The flat I am staying in is right next to an apartment block whose walls are pockmarked with civil war bullet holes.

But Beirut is also a city of tolerance, a city where people know how to live. I have been to so many amazing places, bars, shwarmah outlets and cafes. A friend and colleague perhaps summed it up best by saying, “Beirut can be anything you want it to be. If you want Paris, it’s here. If you want Arab culture, it’s here. If you want luxury hotels and shops, they are here.”

“If you don’t enjoy Beirut, you are doing it wrong.”

I have been thrown into the deep end of work with my first assignment involving speaking to youth voters at the city’s two main universities, AUB and LAU. The range of political affiliations, erudition and enthusiasm is both confusing and overwhelming.

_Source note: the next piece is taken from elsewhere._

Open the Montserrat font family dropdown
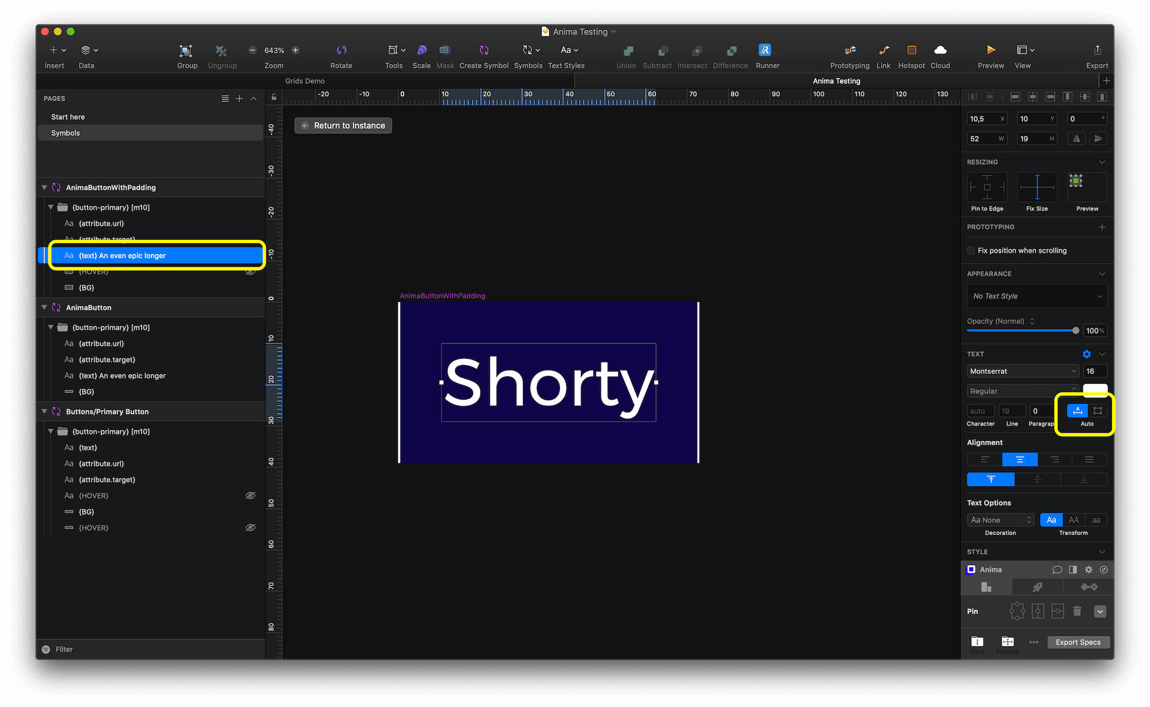Viewport: 1150px width, 707px height. 1022,371
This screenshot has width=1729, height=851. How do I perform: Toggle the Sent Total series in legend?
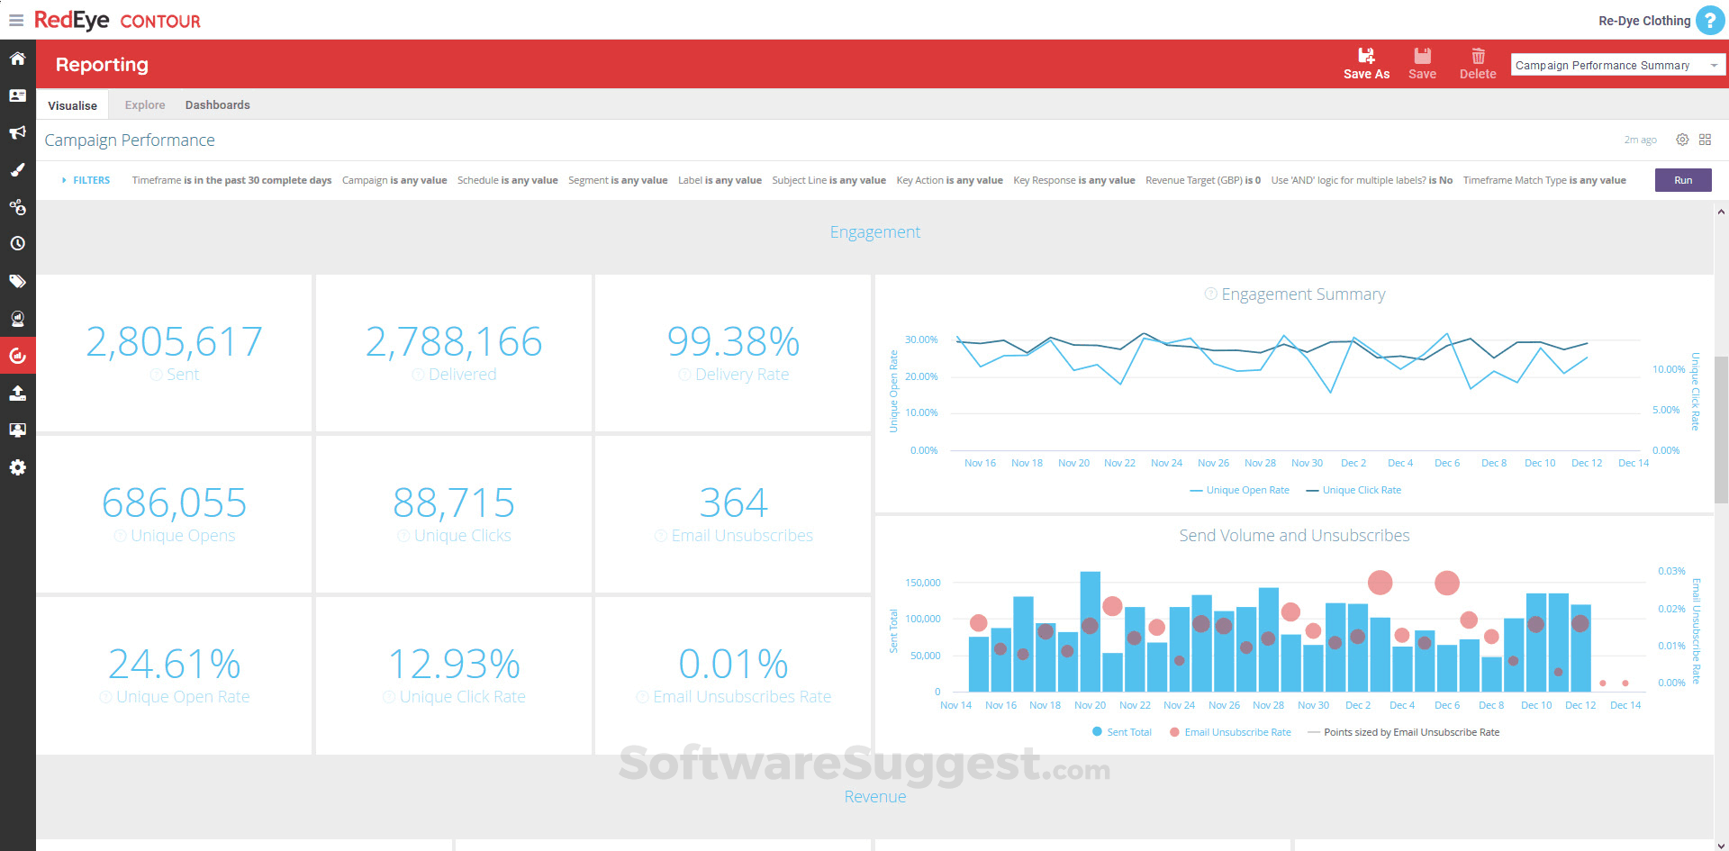[x=1122, y=731]
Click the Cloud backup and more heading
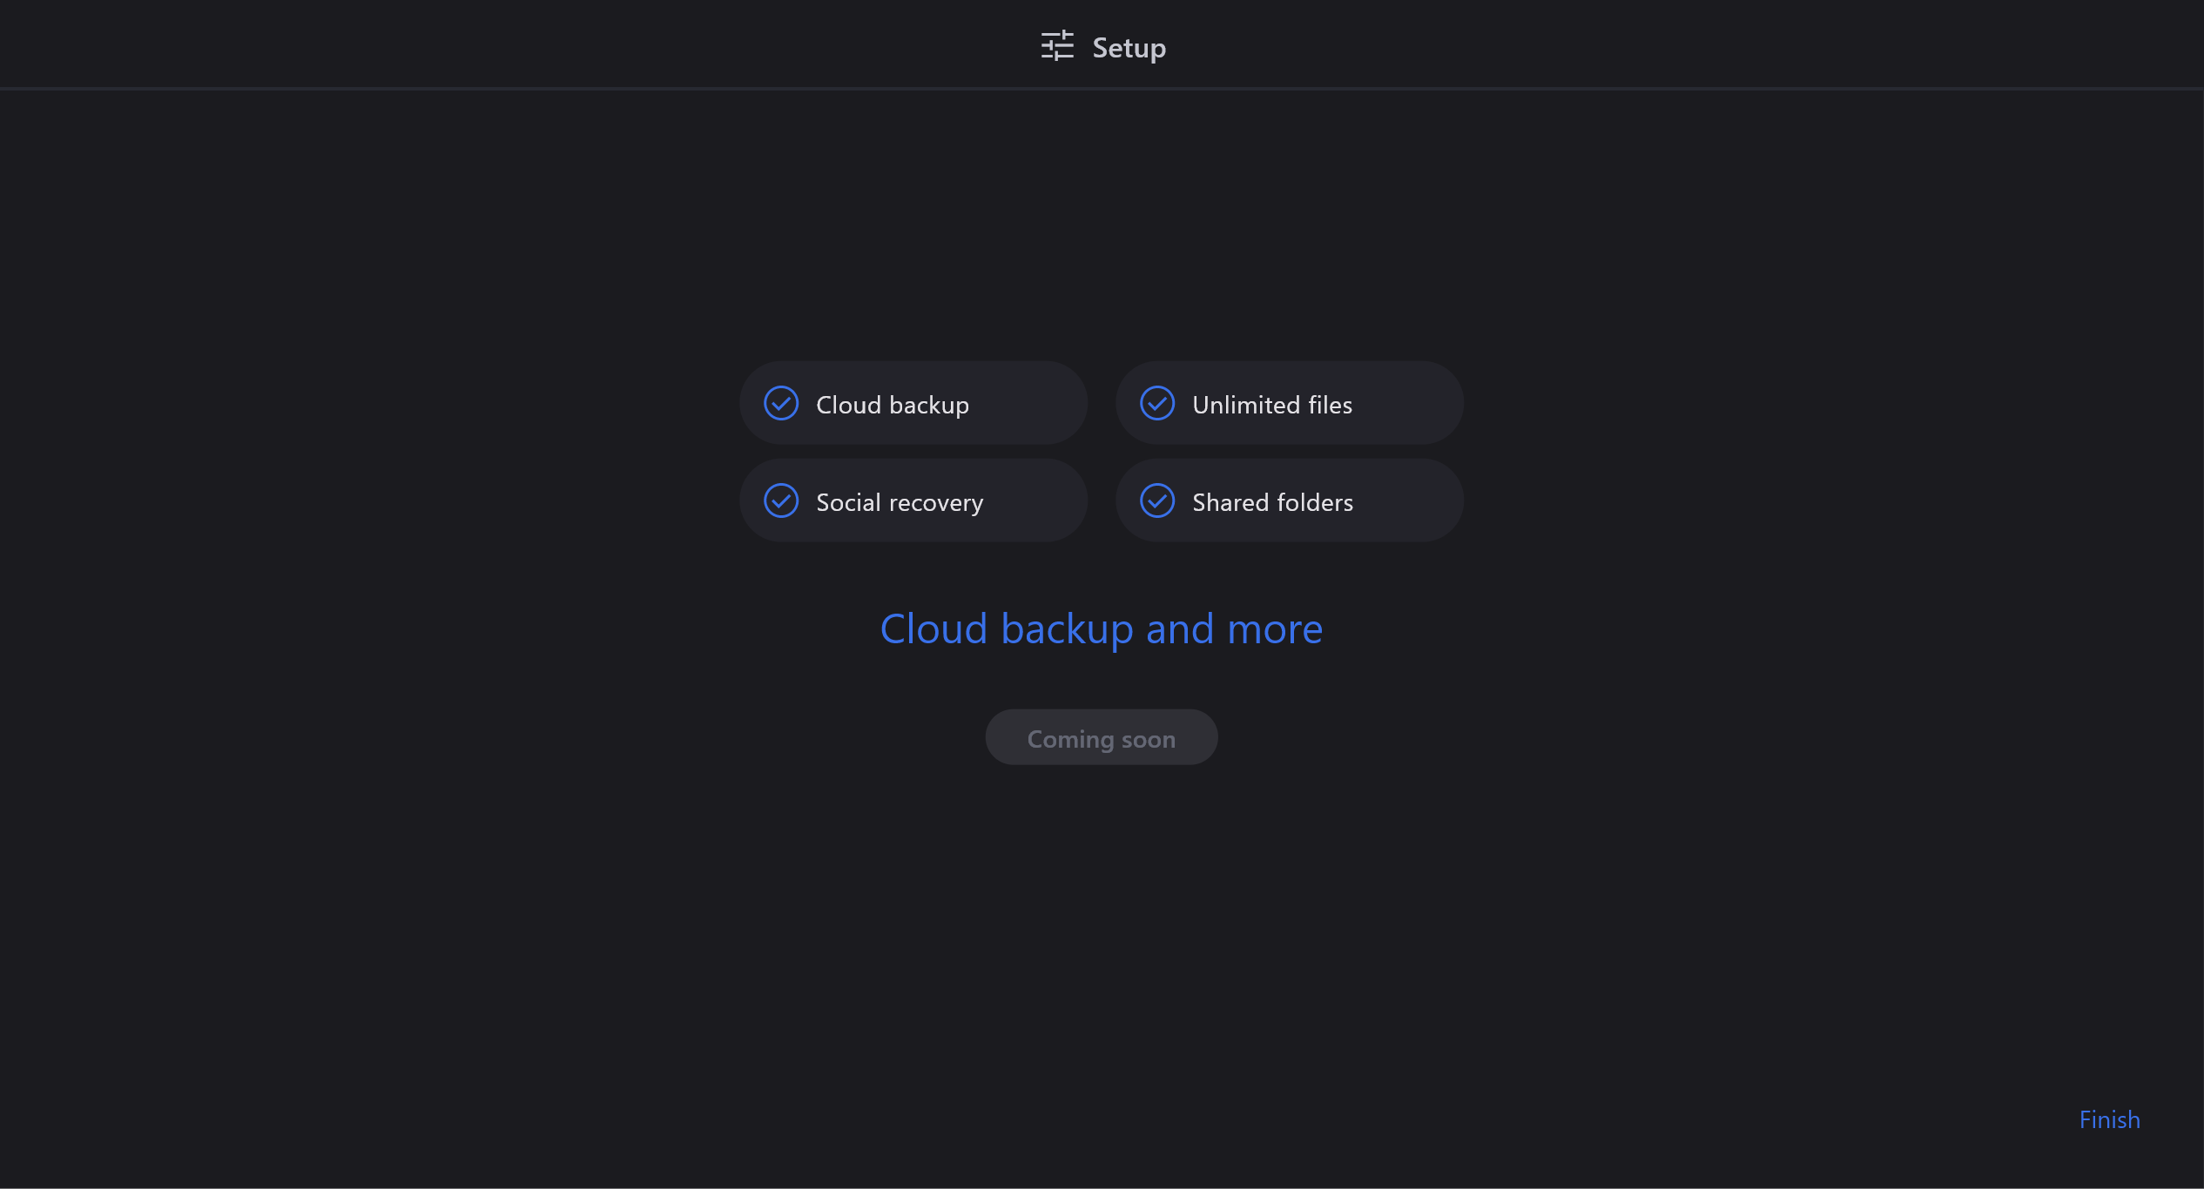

A March 14 supporter, who I met beneath a wysteria plant, heavy with flowers, in AUB, saw me in Faysals, a jibni outlet late last night. I sat and ate flatbread as he and his friend showed me videos of Hizbollah and Future Movement forces shooting at one another last year on Rue Hamra, a street which I had been walking down less than an hour ago.

“This is not a movie. This is Lebanon,” he responds to my face of stupid astonishment.

I will try to post something a little more substantial on my day off tomorrow. There will be a 9pm curfew and everything is closing all of Sunday (except the trusty Daily Star!) for voting. I will be buying supplies of water and beer – you can never be too careful…

On Sunday I will be traveling to a District of East Beirut, Baabda, with an Arab journalistcumreporter, Osama. Baabda is key state, with the outcome of the entire election potentially hinging on how much ground March 8 can gain there.

I urge you to watch this on TV, or at the Daily Star. This could be a new chapter in the long and rugged book that is Lebanon.